Biographical details
- Born: November 8, 1926 Dover, Ohio, U.S.
- Died: June 11, 2007 (aged 80) Knoxville, Tennessee, U.S.

Playing career
- 1946–1948: Miami (OH)

Coaching career (HC unless noted)
- 1949–1950: Cadiz HS (OH)
- 1952–1956: West Technical HS (OH)
- 1956–1962: Wittenberg
- 1962–1977: Tennessee

Head coaching record
- Overall: 399–135 (college)
- Tournaments: 7–3 (NCAA College Division) 0–4 (NCAA University Division / Division I 4–2 (NIT) 0–2 (CCA/NCI)

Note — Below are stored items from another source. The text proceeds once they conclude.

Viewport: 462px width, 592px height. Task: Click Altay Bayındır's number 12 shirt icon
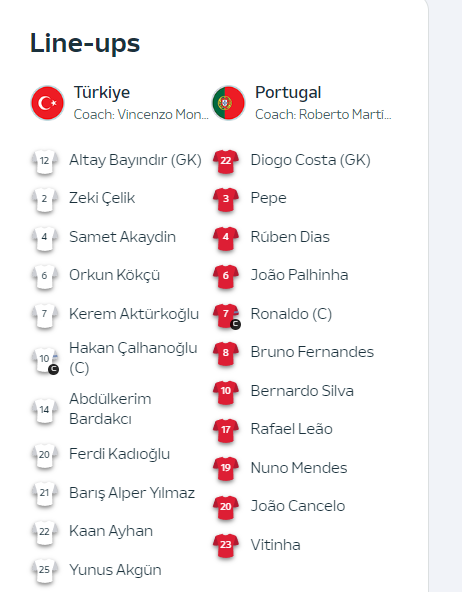[x=45, y=162]
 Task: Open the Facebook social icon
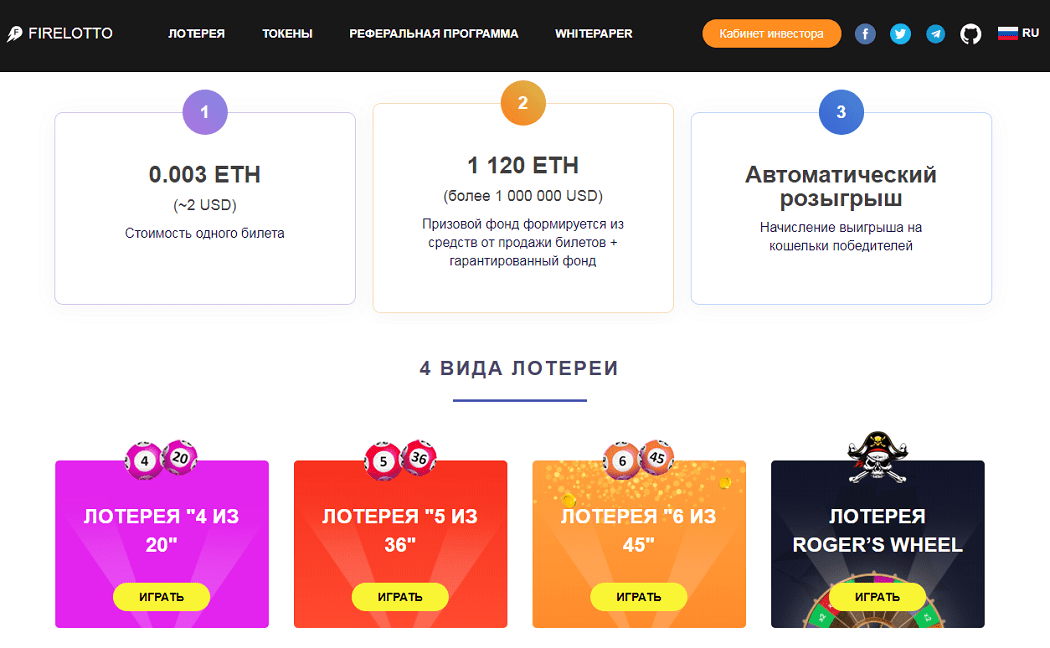point(865,33)
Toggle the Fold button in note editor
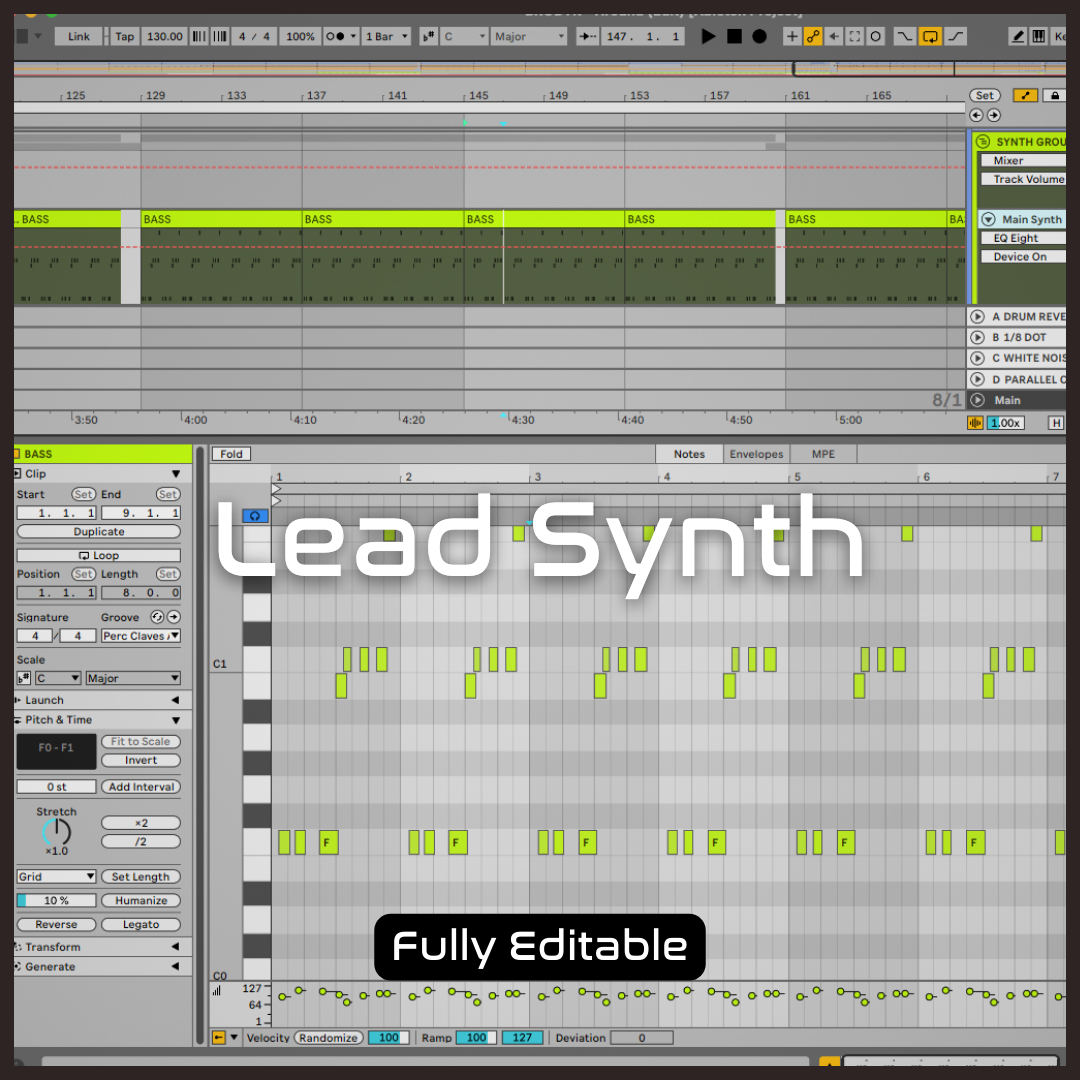Image resolution: width=1080 pixels, height=1080 pixels. (231, 454)
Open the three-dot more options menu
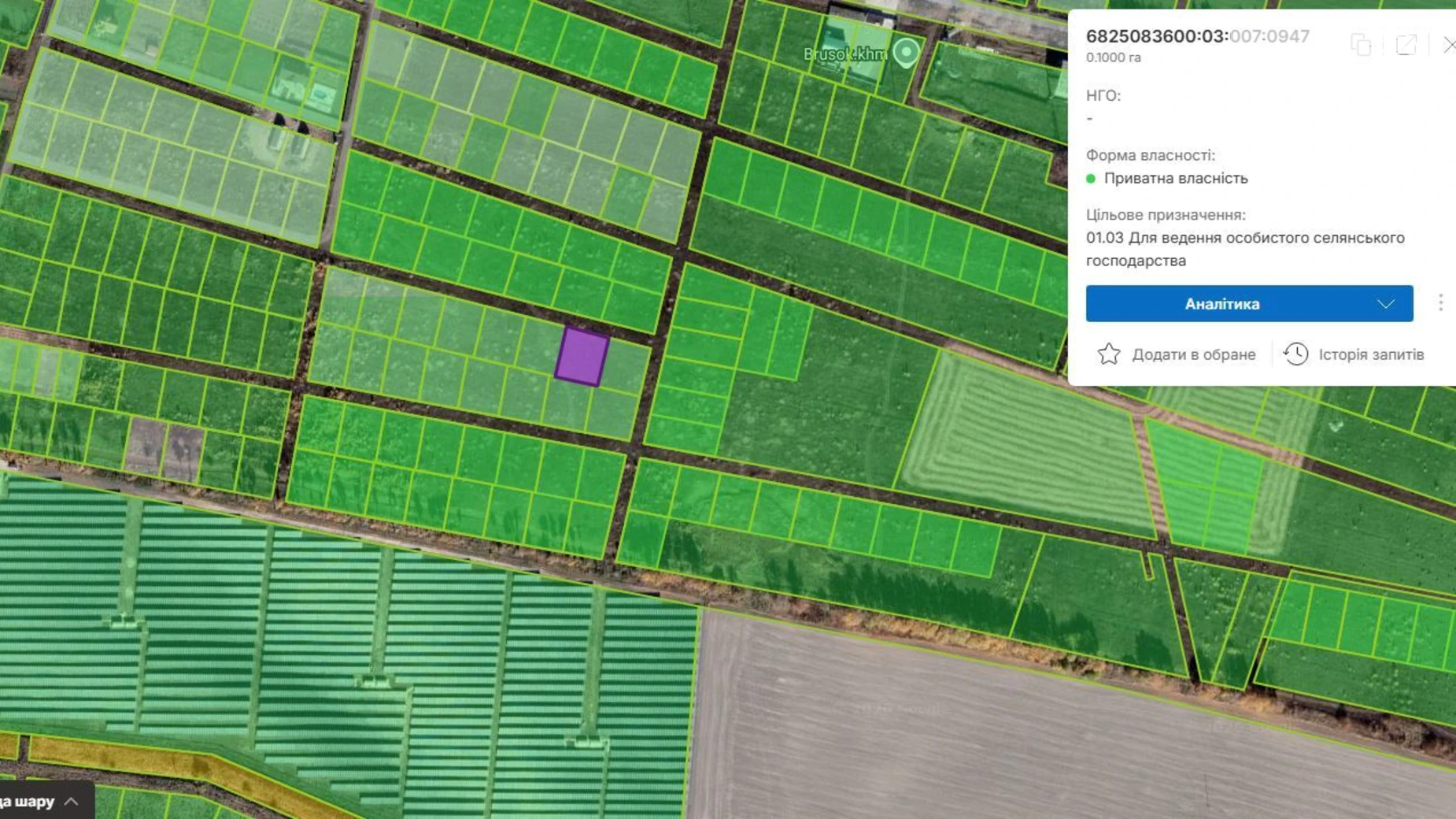The width and height of the screenshot is (1456, 819). 1440,303
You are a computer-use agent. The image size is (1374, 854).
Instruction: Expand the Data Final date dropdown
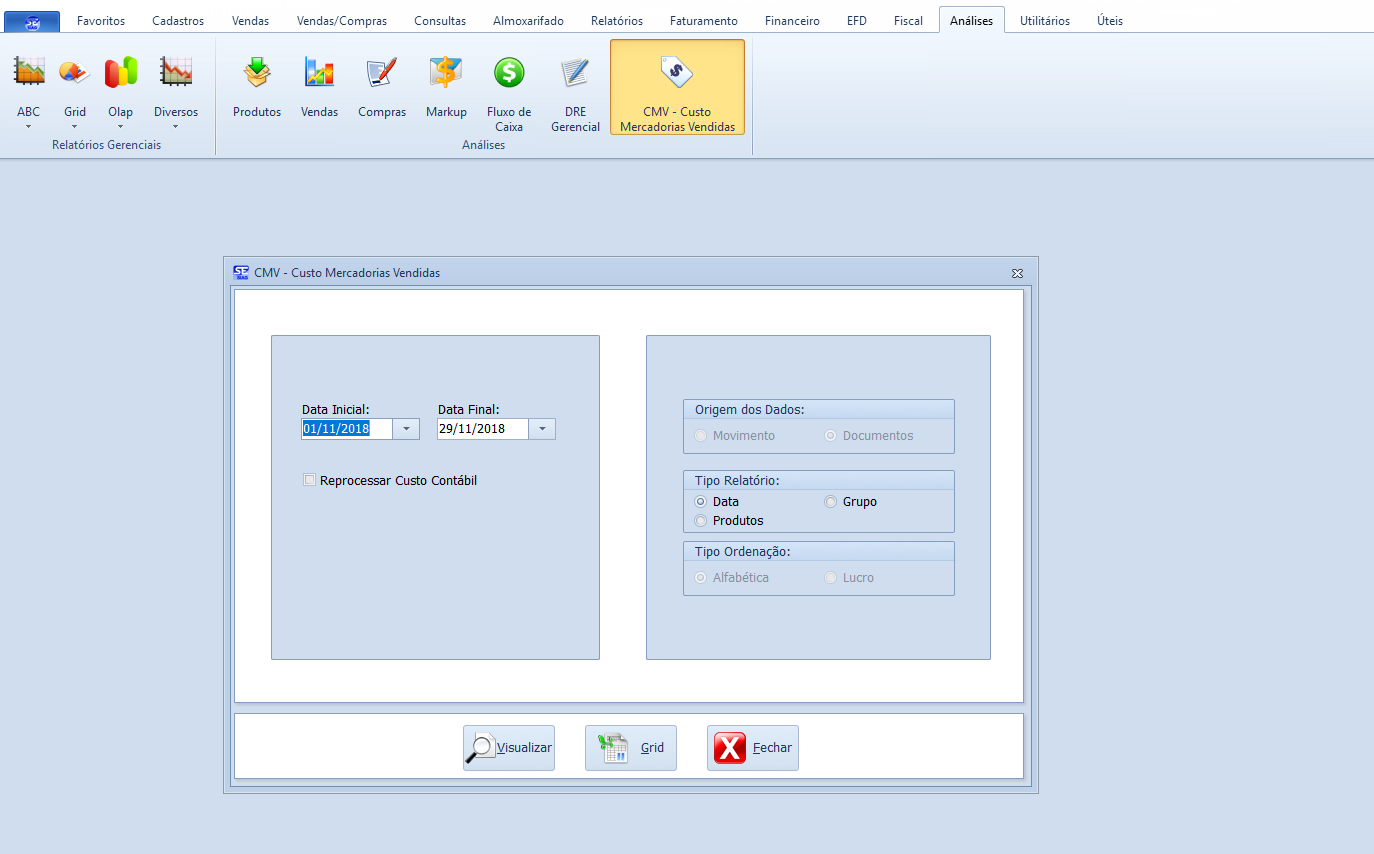(541, 429)

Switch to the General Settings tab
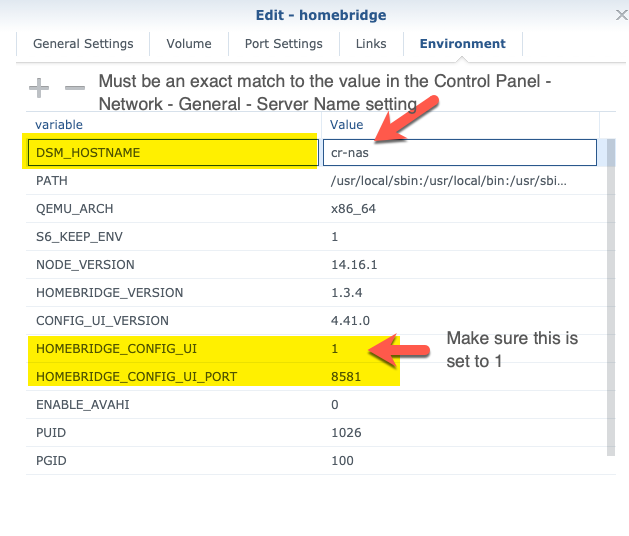[83, 44]
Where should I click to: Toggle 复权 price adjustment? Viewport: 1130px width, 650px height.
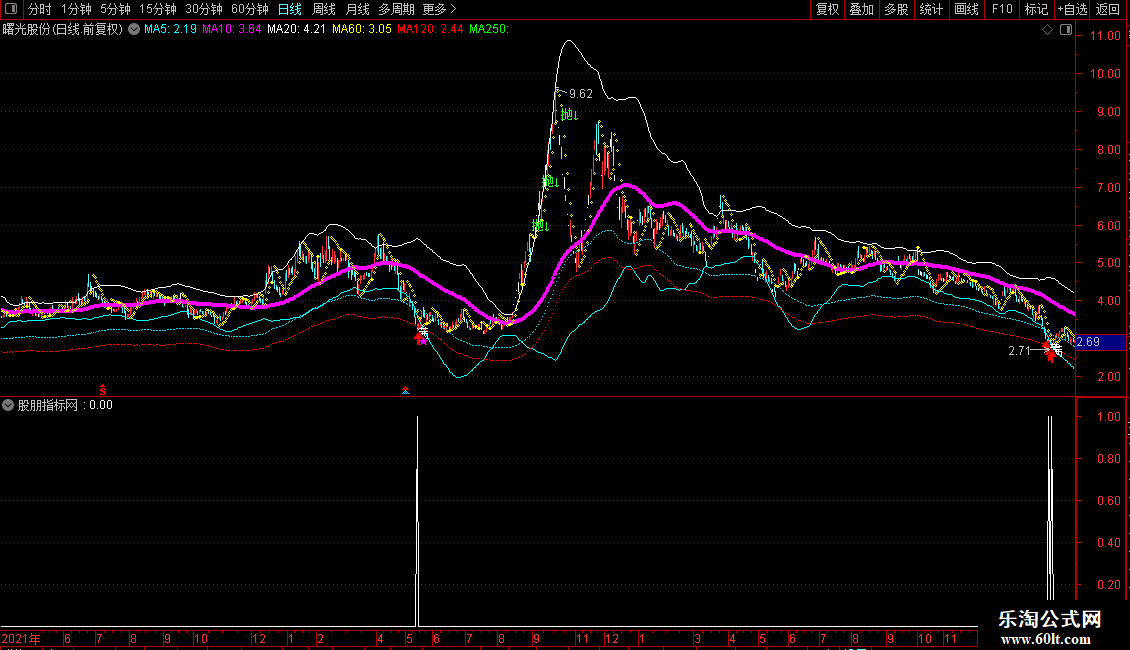click(827, 9)
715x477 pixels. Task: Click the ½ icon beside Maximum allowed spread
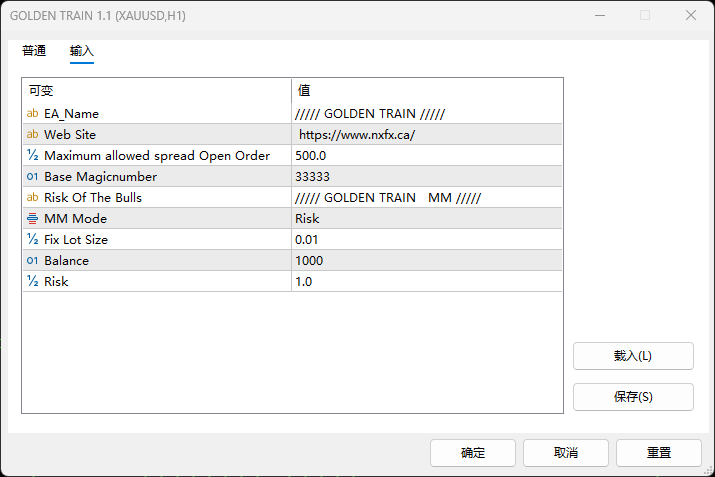33,156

Accomplishments and honors

Championships
- NCAA College Division tournament (1961) 3 OAC regular season (1959–1961) 3 OAC tournament (1960–1962) 3 SEC regular season (1967, 1972, 1977)

Awards
- 2× SEC Coach of the Year (1967, 1977)

= Ray Mears (basketball) =

American basketball coach (1926–2007)

Ramon Asa Mears (November 8, 1926 – June 11, 2007) was an American college basketball coach. He served as the head basketball coach at Wittenberg University from 1956 to 1962 and the University of Tennessee from 1962 to 1977. His career record of 399–135 (.747) still ranks among the top 15 all-time NCAA coaching records for those with a minimum of 10 seasons. Mears is largely regarded as the father of Tennessee Volunteers basketball, and was known for his trademark orange blazer, which he wore during games. Mears is also credited with coining the phrase "Big Orange Country." Mears was born in Dover, Ohio and was married to the former Dana Davis. They had three sons: Steve, Mike, and Matt. Ray Mears Boulevard in Knoxville, Tennessee, the city where he died, is named for him.

==Early years==
Mears played college basketball at Miami University as a walk-on, graduating from there in 1949 with a bachelor's degree in education. He was also a member of the Delta Tau Delta International Fraternity. He earned his master's degree at Kent State University while coaching at West Tech High School in Cleveland, Ohio. He is a member of the Miami University Athletics Hall of Fame and contributed to Miami University's national reputation as the "Cradle of Coaches."

==Coaching start==
Mears first coached at Cadiz High School in Harrison County, Ohio in 1949, where he doubled as head basketball coach and assistant football coach. In 1950, he left Cadiz for a two-year stint in the United States Army, returning to the head basketball coaching position at West Tech in 1952. That team won the district championship and finished second in the city of Cleveland. Mears spent four successful years at West Tech.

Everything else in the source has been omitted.